*** Opening of Selected passage ***

While most of the nation is celebrating a new year and a fresh start, at the still shuttered-to-the-public Massachusetts State House, a heap of old business remains on the table — business critical not just to the year ahead but also to the path the Commonwealth will take for years to come.
The essential job of legislating doesn’t take a break for pandemics. And it certainly doesn’t take a break for election years — like the one we’ve just entered.
Or at least, that’s the theory. Of course, there will still be the annual state budget to deal with, some $2.5 billion more in federal funds to be allocated — and a session set to wrap up formal business by July 31 so lawmakers can hit the campaign trail. Add in a soupçon of rivalry between the legislative branches and a pinch of petulance among some lawmakers — oh, and a lame-duck governor — and it’s easy to see how this winter’s slow-simmering stew could become one hot mess by July.
So a few items first that shouldn’t wait:
▪ Election reforms. At the start of the pandemic and in anticipation of the 2020 presidential election, lawmakers wisely brought the state’s absentee voting laws into the 21st century, allowing no-excuses mail-in voting and, for the first time, early voting in primary elections. The reforms, however, were only temporary — extended once to include last year’s municipal elections. But the law died on Dec. 15, and efforts to extend it permanently have stalled. The Senate, in its bill (passed last October), wants to add same-day voter registration to the package; the House, which voted earlier for most of those reforms, seems not amenable to the voter registration piece. All those Democrats squabbling over the shape of voting reforms is just unseemly.
▪ Mental health parity has been the law of the land at least on paper for some time, but making it a reality remains a constant battle. The pandemic has accelerated the demand for services — a demand that has too often gone unfulfilled. A Senate-passed bill would mandate coverage for mental health checkups on a par with physical exams. It also attempts to deal with the growing crisis of emergency room “boarding” of those in the throes of a mental health crisis by exempting hospitals looking to expand psychiatric services and beds from the state’s Determination of Need process. It would also allocate American Rescue Plan funds for an online portal allowing health care professionals to access available psychiatric beds.
▪ Soldiers’ Home governance. There was no shortage of investigations in the wake of 76 COVID-related deaths at the Holyoke Soldiers’ Home in the spring of 2020. A sound legislative proposal soon followed for fixing the chain-of-command issues that were a part of this preventable tragedy. It includes requiring all future superintendents of the state’s two veterans homes to be licensed nursing home administrators, replacing the position of secretary of veterans’ services with a cabinet-level secretary of veterans affairs, creating an ombudsman for vets in the homes and an emergency hotline for family and staff to report their concerns. The bill has yet to come up for a vote on the floor of either branch.
They aren’t, of course, the only legislative items. The future of police reform, currently very much a work in progress, ought to remain front and center on the Legislature’s agenda.

*** Close of Selected passage ***
*** Opening of Dataset extract ***

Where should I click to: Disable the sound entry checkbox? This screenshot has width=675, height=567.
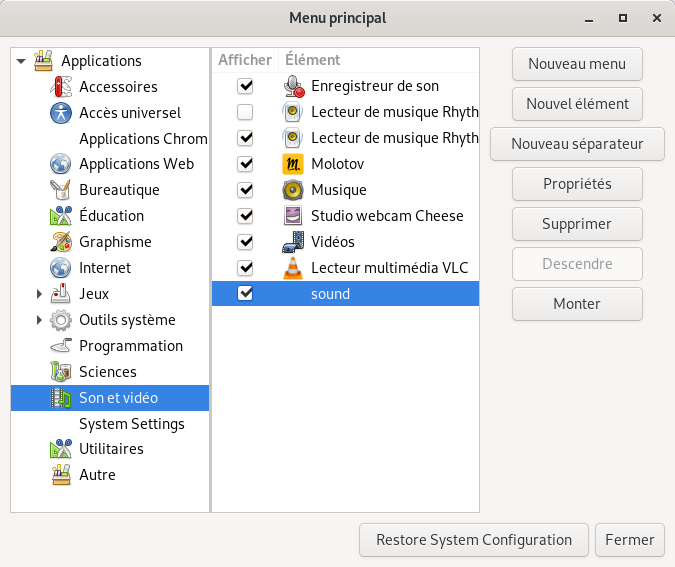click(x=245, y=294)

*** Close of Dataset extract ***

**Required work**
a – Copy word for word the part of the State House editorial that opens with the words containing "They aren’t, of" and closes with "the Legislature’s agenda.".
b – According to the State House editorial, how many COVID-related deaths occurred at the Holyoke Soldiers' Home in the spring of 2020?
c – List every measure that the State House editorial says the legislative proposal on Soldiers' Home governance includes.
The lines are separate material and are not part of the State House editorial.

**Results of the exercise**
a –
They aren’t, of course, the only legislative items. The future of police reform, currently very much a work in progress, ought to remain front and center on the Legislature’s agenda.

b – 76

c –
- Requiring all future superintendents of the state's two veterans homes to be licensed nursing home administrators
- Replacing the position of secretary of veterans' services with a cabinet-level secretary of veterans affairs
- Creating an ombudsman for vets in the homes
- Creating an emergency hotline for family and staff to report their concerns